419. A claim says, “Diagonal relationship is just the same as group similarity.” The best correction is that diagonal relationship
ⓐ. compares only isotopes of the same element
ⓑ. requires both elements to have the same group number
ⓒ. compares certain diagonally adjacent elements whose properties become similar due to balancing periodic trends
ⓓ. is based only on atomic mass equality
Correct Answer: compares certain diagonally adjacent elements whose properties become similar due to balancing periodic trends
Explanation: Same-group similarity comes from similar valence-shell configurations in a vertical column. Diagonal relationship is different because the elements are in adjacent periods and neighbouring groups. In early periodic-table regions, changes in size, electronegativity, and charge density can balance in a way that creates partial similarity. Examples include \(\mathrm{Li}\)-\(\mathrm{Mg}\) and \(\mathrm{Be}\)-\(\mathrm{Al}\). The relationship should be treated as a special comparison, not as a replacement for group trends.
420. Assertion: \(\mathrm{Be}\) and \(\mathrm{Al}\) show diagonal relationship.
Reason: They have exactly the same electronic configuration and the same atomic number.

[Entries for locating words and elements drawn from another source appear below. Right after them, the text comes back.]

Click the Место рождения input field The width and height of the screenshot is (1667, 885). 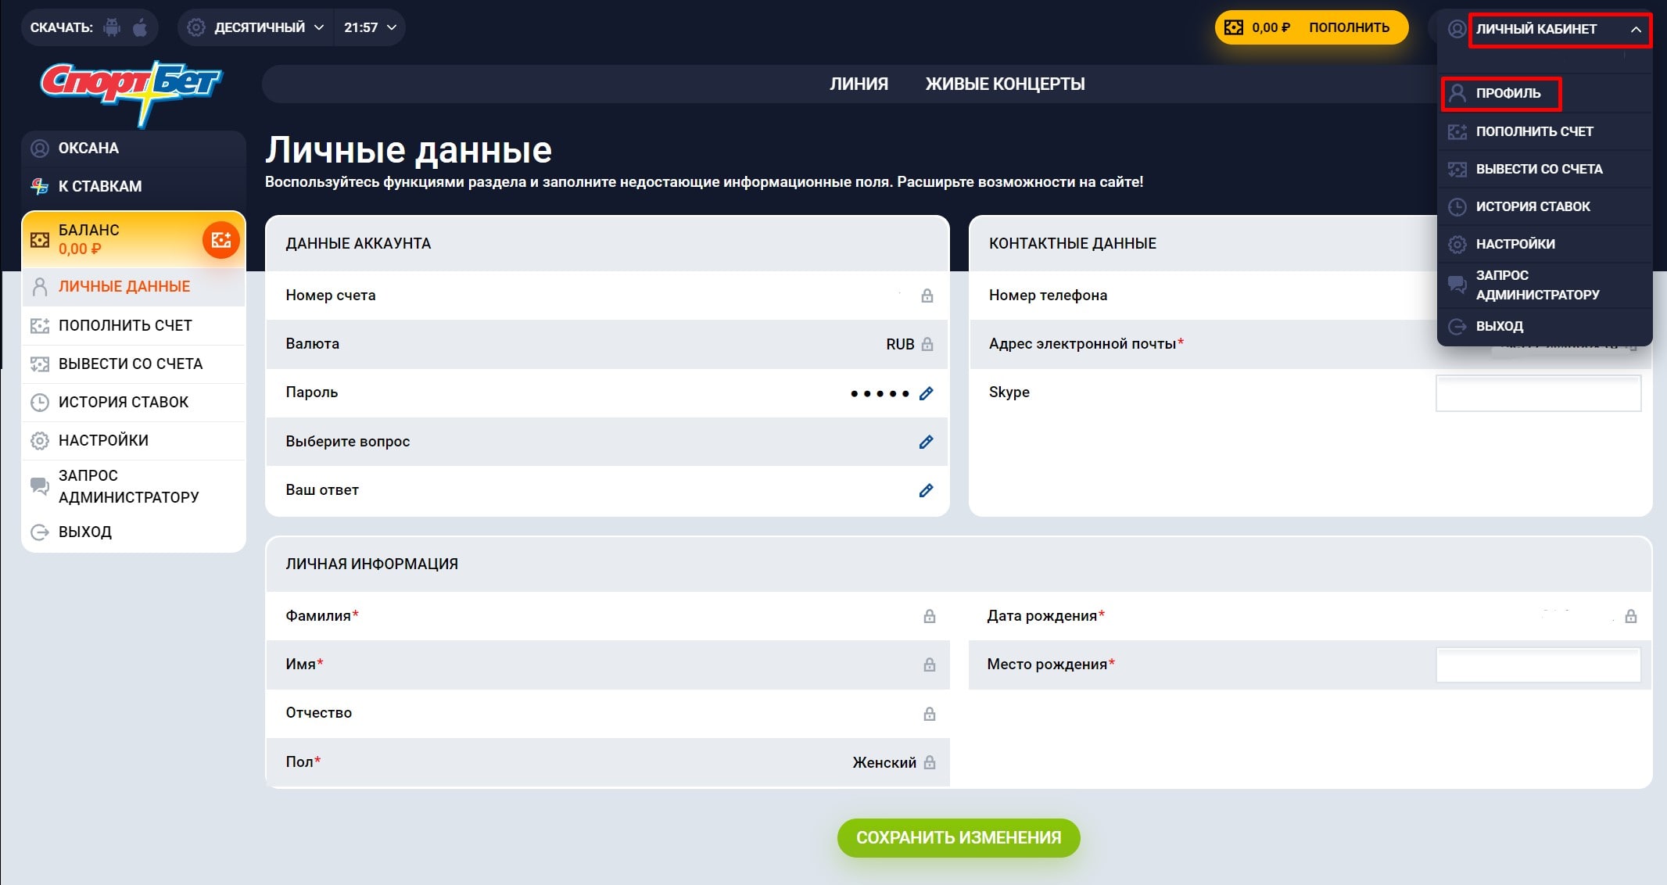1537,665
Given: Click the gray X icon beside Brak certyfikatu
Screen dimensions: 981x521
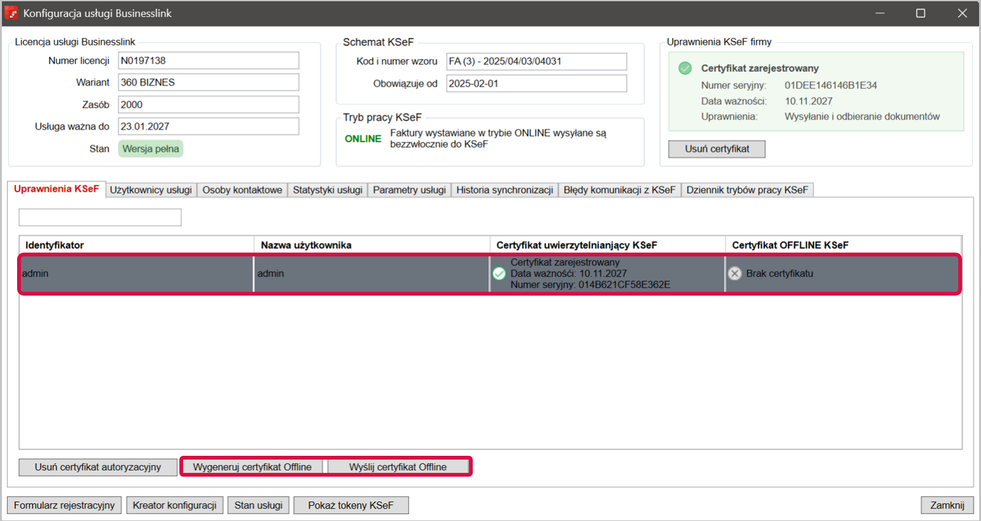Looking at the screenshot, I should [734, 273].
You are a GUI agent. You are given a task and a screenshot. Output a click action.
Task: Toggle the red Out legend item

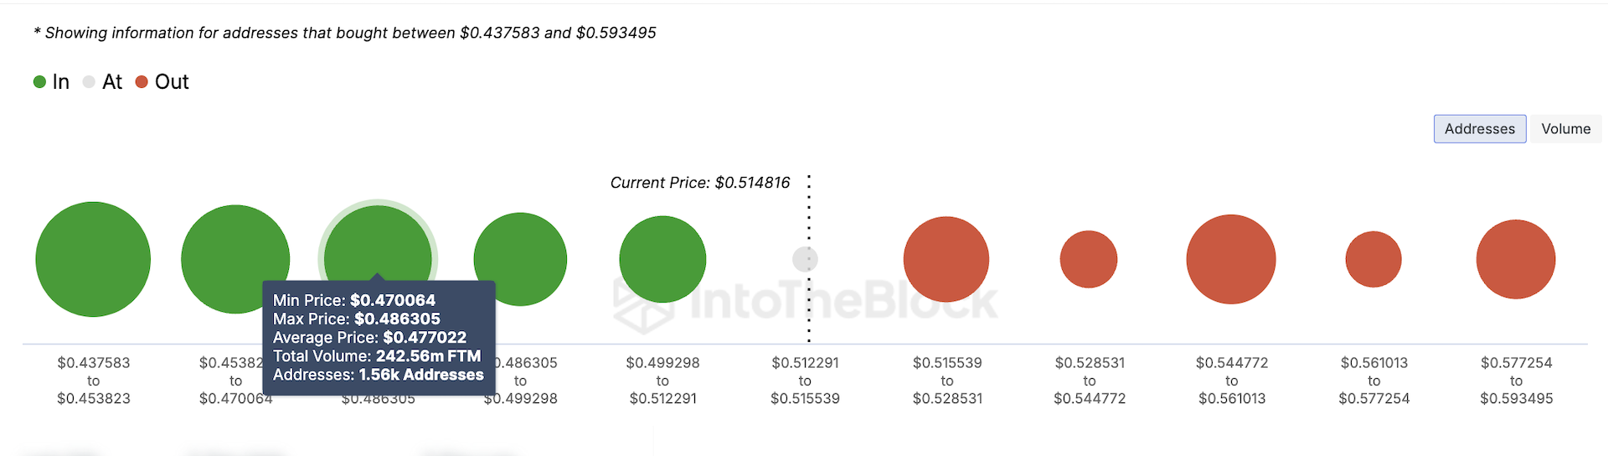pos(162,82)
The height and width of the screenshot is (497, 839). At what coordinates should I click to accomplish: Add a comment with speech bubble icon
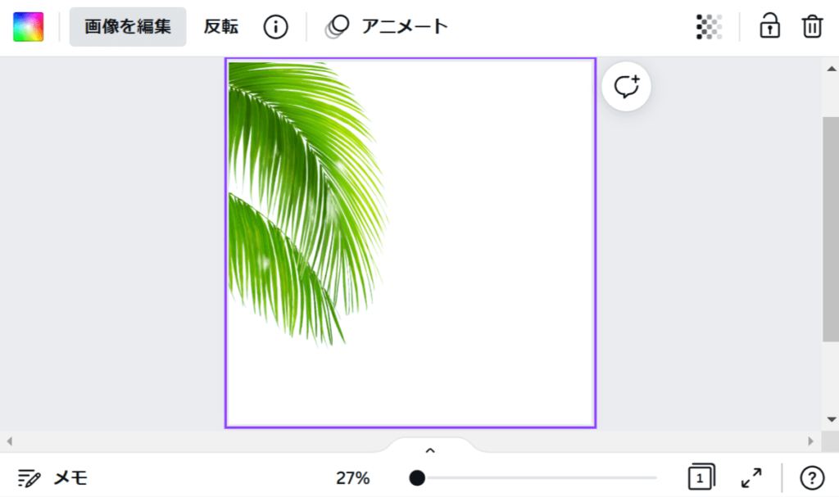[627, 87]
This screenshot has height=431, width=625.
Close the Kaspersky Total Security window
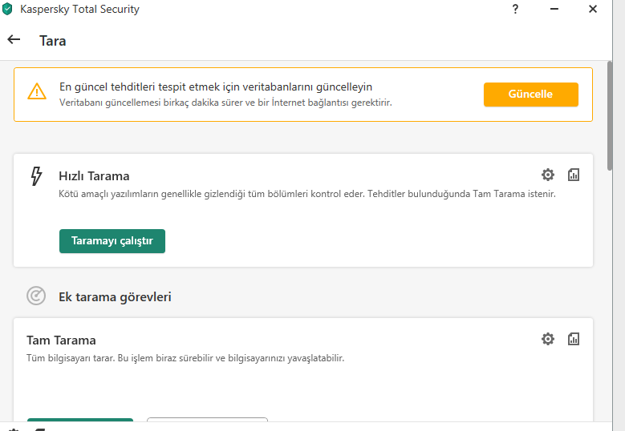pos(593,10)
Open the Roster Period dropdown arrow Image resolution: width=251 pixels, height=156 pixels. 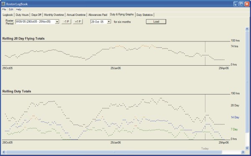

ⓐ. Both Assertion and Reason are true, and Reason explains Assertion
ⓑ. Assertion is true, but Reason is false
ⓒ. Both Assertion and Reason are true, but Reason does not explain Assertion
ⓓ. Assertion is false, but Reason is true
Correct Answer: Assertion is true, but Reason is false
Explanation: \(\mathrm{Be}\) and \(\mathrm{Al}\) are a standard diagonal pair in the periodic table. Their similarity is linked with comparable charge density, polarizing power, and some related compound behaviour. The Reason is false because \(\mathrm{Be}\) and \(\mathrm{Al}\) do not have the same atomic number or the same electronic configuration. Diagonal relationship never requires element identity. It is a partial similarity produced by balancing trends across a period and down a group.